Written task:
Copy everything from "You are a GUI" down to "[x=114, y=158]", replacing "screenshot" with "screen capture" and keeping all else unchanged. Leave out the pictures.

Data shown:
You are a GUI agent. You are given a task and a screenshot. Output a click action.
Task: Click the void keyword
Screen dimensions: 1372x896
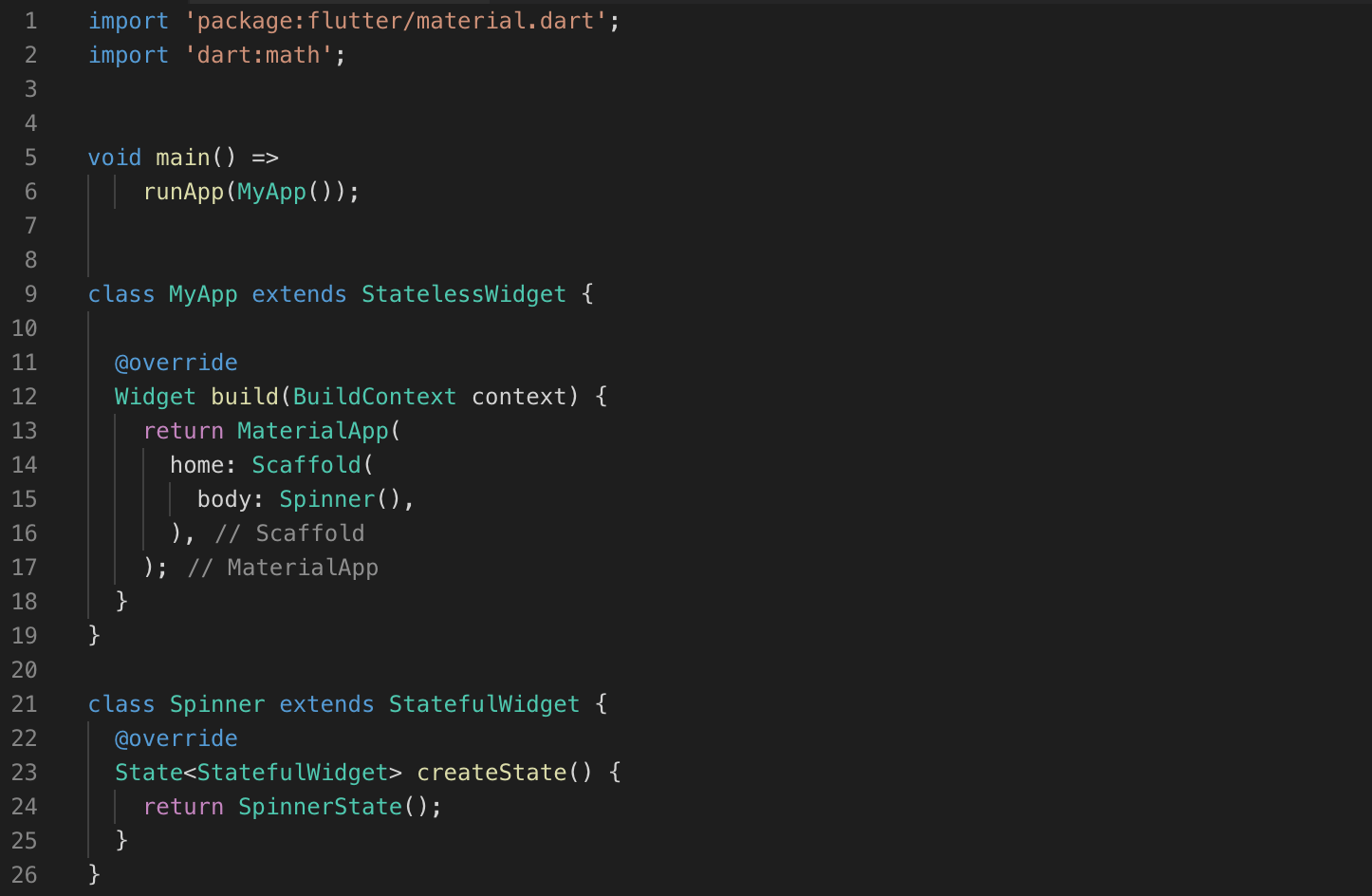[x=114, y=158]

--

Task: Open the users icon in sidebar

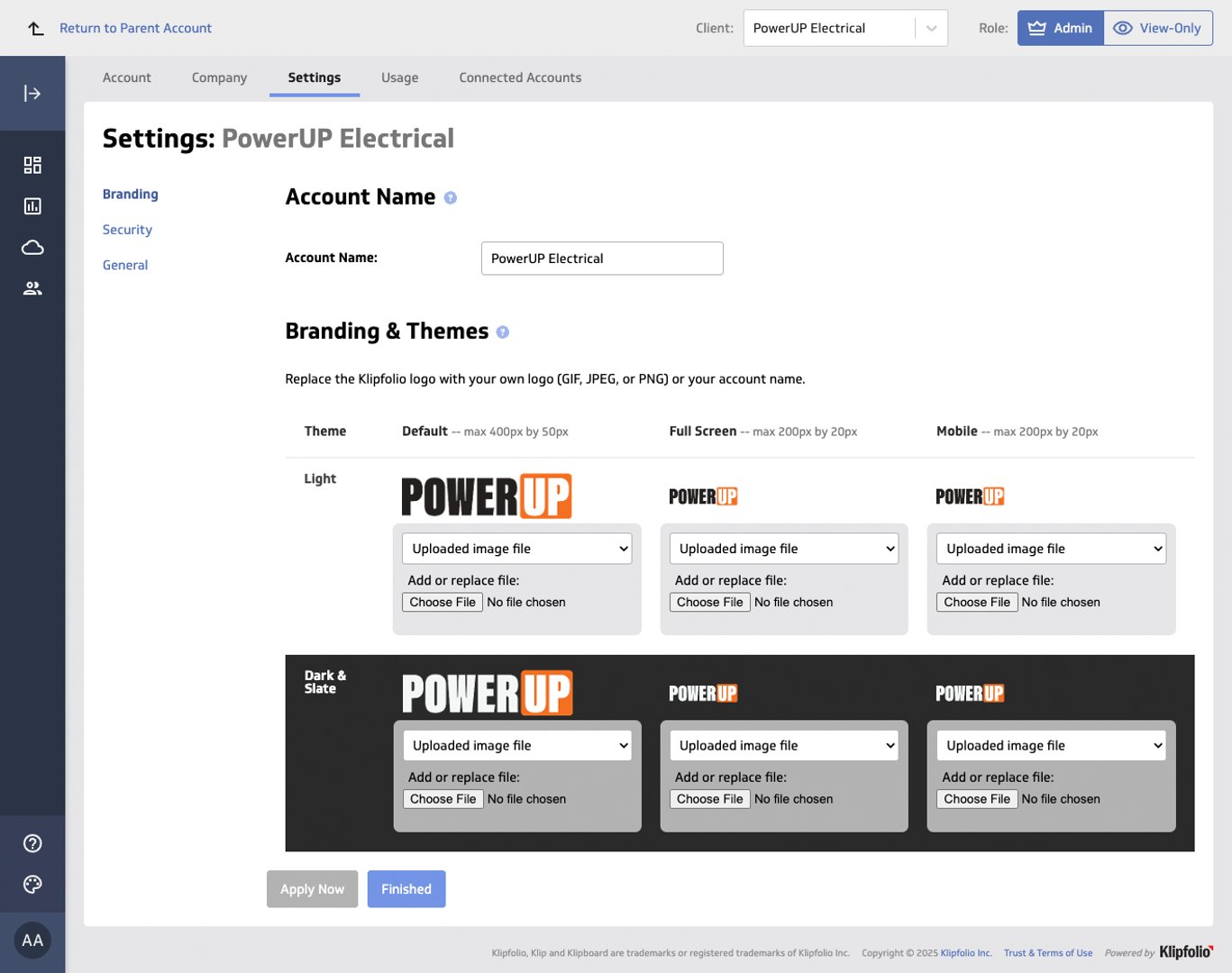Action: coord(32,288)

* * *

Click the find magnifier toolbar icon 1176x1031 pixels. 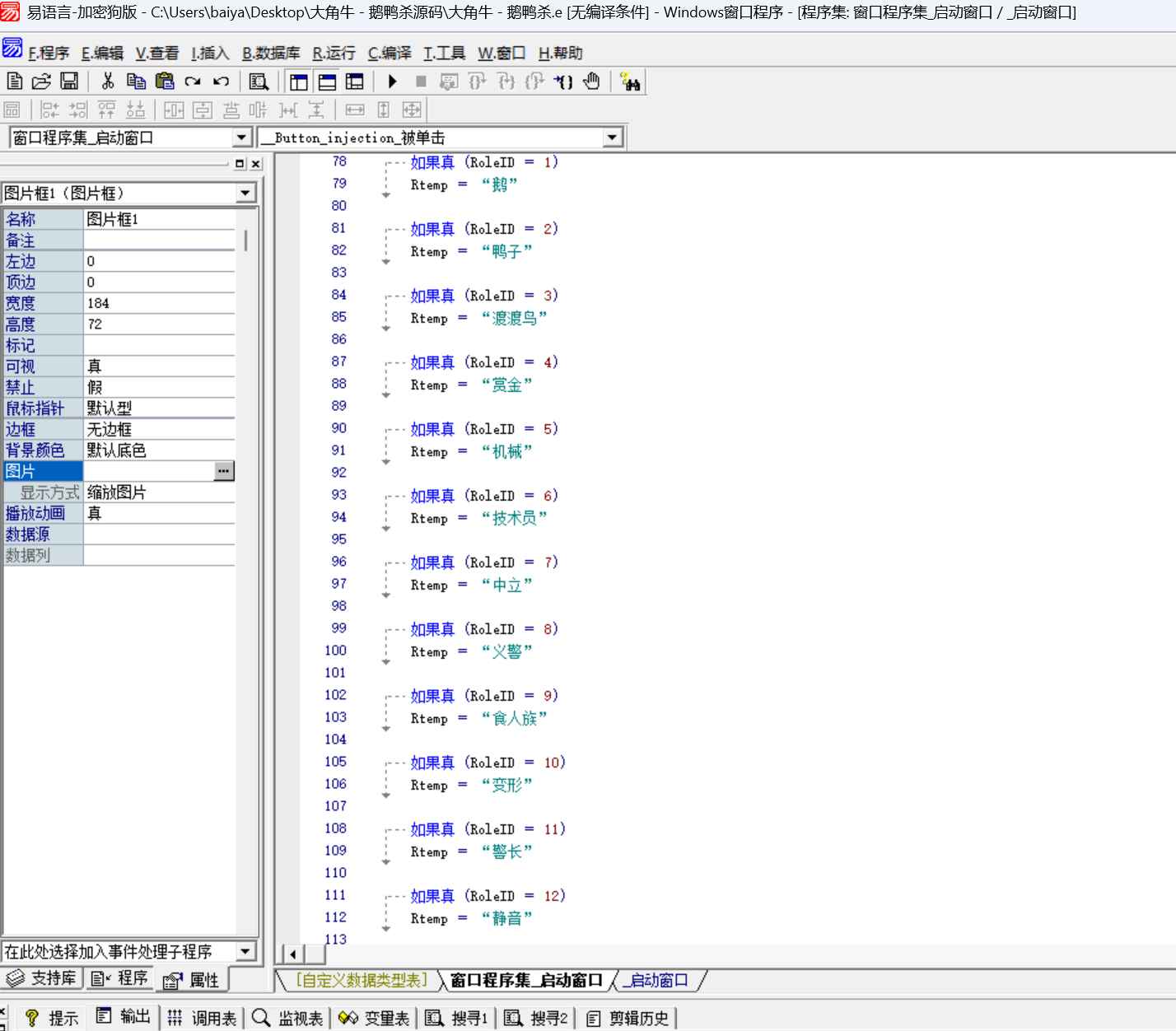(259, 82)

Solution for this exercise:
You are a GUI agent. You are given a task and a screen capture. Output a click action.
Task: Click the void keyword
Screen dimensions: 1372x896
[x=114, y=158]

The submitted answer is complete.